Tridiv Katiyar¹Medha Srivastava¹Suman Mishra^1*Subha Phadke²Swasti Tiwari¹

• ¹Department of Molecular Medicine and Biotechnology, Sanjay Gandhi Post Graduate Institute of Medical Sciences (SGPGI), Lucknow, India
• ²Department of Medical Genetics, Sanjay Gandhi Post Graduate Institute of Medical Sciences (SGPGIMS),, Lucknow, India

ABSTRACT Background: Karyotyping is the standard confirmatory test for identifying chromosomal abnormalities such as Trisomy 21, which requires amniotic fluid from pregnant women. The present study investigated the potential of methylated cell-free DNA (mcf-DNA) and methylated extracellular vesicle-derived DNA (mev-DNA) as an early, non-invasive epigenetic approach, specifically focusing on fetal-specific methylated regions (FSMRs) of RASSF1A, ERG, and UMODL1 (U1 & U2) to assess Trisomy 21 risk in maternal plasma.

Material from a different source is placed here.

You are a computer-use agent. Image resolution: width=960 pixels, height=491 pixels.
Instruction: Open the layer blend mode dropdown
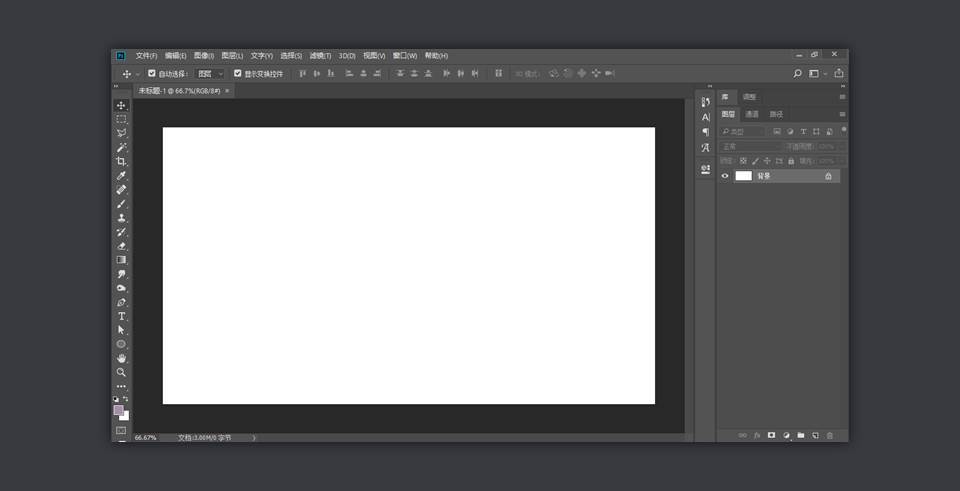tap(750, 146)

Methods: Blood samples were collected from pregnant women (n=120) between 10th and 24th weeks of gestation who were at higher risk for Trisomy 21. Three out of 120 were found positive for Trisomy 21 through Amniocentesis. Moreover, mcf-DNA and mev-DNA were isolated from Trisomy positive and age-matched healthy pregnant (n=8) and non-pregnant women (n=8). FSMRs were analyzed using qPCR to compare the cycle threshold (Ct) values. Gene copy number analysis was performed using the plasmid standards method to assess Trisomy detection sensitivity. Results: Trisomy pregnancies had significantly lower mean Ct values for RASSF1A and UMODL1 (U1 & U2) in both mcf-DNA and mev-DNA compared to healthy pregnancies, and this was further confirmed by higher copy numbers in trisomy pregnancies than in healthy pregnancies. Moreover, the gene copy number in mcf-DNA was significantly higher than mev-DNA for the RASSF1A, ERG, and UMODL1 (U1 & U2) genes in trisomy pregnancies. Conclusion: This pilot study demonstrates the feasibility of using mcf-DNA and mev-DNA for detecting Trisomy 21-associated fetal methylation signatures in maternal plasma. While consistent with earlier findings, these results validate the applicability of methylated DNA immunoprecipitation (MeDIP) based qPCR methylation assays in a North Indian cohort and support their potential integration into population-specific non-invasive prenatal screening strategies.